(Dataset entries)
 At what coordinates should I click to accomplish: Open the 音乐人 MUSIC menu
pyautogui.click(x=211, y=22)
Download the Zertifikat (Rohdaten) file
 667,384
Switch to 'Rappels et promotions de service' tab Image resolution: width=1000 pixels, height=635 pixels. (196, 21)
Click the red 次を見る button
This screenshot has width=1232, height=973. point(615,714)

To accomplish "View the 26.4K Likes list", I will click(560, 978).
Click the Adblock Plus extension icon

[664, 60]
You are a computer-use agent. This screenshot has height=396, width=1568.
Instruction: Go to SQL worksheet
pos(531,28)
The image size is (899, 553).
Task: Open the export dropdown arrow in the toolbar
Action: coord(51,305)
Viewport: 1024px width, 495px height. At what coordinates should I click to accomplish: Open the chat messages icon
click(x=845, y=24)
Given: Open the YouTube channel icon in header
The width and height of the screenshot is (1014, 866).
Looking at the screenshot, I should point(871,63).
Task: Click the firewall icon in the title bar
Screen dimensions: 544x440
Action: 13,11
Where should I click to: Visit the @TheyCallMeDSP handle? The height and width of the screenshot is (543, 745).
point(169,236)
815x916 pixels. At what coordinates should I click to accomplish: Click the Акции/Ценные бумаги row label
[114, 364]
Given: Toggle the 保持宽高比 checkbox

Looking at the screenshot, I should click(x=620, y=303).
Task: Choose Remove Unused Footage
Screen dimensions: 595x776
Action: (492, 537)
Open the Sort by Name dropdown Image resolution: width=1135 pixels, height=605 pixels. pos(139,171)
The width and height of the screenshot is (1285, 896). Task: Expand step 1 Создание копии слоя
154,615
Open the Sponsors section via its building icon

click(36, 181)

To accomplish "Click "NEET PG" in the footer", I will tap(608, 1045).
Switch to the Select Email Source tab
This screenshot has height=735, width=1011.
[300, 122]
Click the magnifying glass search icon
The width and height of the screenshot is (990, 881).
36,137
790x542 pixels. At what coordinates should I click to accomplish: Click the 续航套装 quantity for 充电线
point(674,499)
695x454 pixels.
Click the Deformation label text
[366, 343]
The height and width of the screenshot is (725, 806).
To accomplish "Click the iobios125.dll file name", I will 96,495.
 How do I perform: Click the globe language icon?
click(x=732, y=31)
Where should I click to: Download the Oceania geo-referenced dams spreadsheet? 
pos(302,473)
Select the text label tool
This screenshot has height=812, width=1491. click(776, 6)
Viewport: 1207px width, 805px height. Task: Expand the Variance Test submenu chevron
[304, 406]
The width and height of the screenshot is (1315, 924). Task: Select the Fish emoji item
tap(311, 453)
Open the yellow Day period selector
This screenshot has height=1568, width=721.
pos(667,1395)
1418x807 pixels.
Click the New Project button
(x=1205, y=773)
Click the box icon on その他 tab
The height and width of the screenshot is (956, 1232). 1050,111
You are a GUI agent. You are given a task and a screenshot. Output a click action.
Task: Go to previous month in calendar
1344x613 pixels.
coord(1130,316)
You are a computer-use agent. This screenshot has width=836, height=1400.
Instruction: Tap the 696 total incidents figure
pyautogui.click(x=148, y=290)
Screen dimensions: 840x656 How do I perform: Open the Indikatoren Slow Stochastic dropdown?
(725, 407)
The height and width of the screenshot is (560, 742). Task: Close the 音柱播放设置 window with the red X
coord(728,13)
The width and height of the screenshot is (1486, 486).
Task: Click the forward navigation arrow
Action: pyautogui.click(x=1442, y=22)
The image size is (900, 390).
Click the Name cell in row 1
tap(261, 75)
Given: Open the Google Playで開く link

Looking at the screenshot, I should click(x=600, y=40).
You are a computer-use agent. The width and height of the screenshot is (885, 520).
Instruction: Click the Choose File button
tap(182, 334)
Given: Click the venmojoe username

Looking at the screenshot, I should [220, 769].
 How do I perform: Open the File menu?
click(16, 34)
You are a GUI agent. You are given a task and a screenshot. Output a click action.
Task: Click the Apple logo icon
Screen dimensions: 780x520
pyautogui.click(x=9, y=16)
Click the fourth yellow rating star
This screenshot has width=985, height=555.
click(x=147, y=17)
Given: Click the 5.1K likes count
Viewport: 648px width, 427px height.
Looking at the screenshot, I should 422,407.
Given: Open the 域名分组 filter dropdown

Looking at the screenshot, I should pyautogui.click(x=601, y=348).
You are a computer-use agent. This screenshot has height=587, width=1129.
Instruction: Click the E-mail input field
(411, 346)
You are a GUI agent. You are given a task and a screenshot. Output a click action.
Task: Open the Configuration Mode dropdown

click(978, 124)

What to do =
Using the data above, count the lines that hold the string "Switch". Report the number and nothing else.

Reply =
2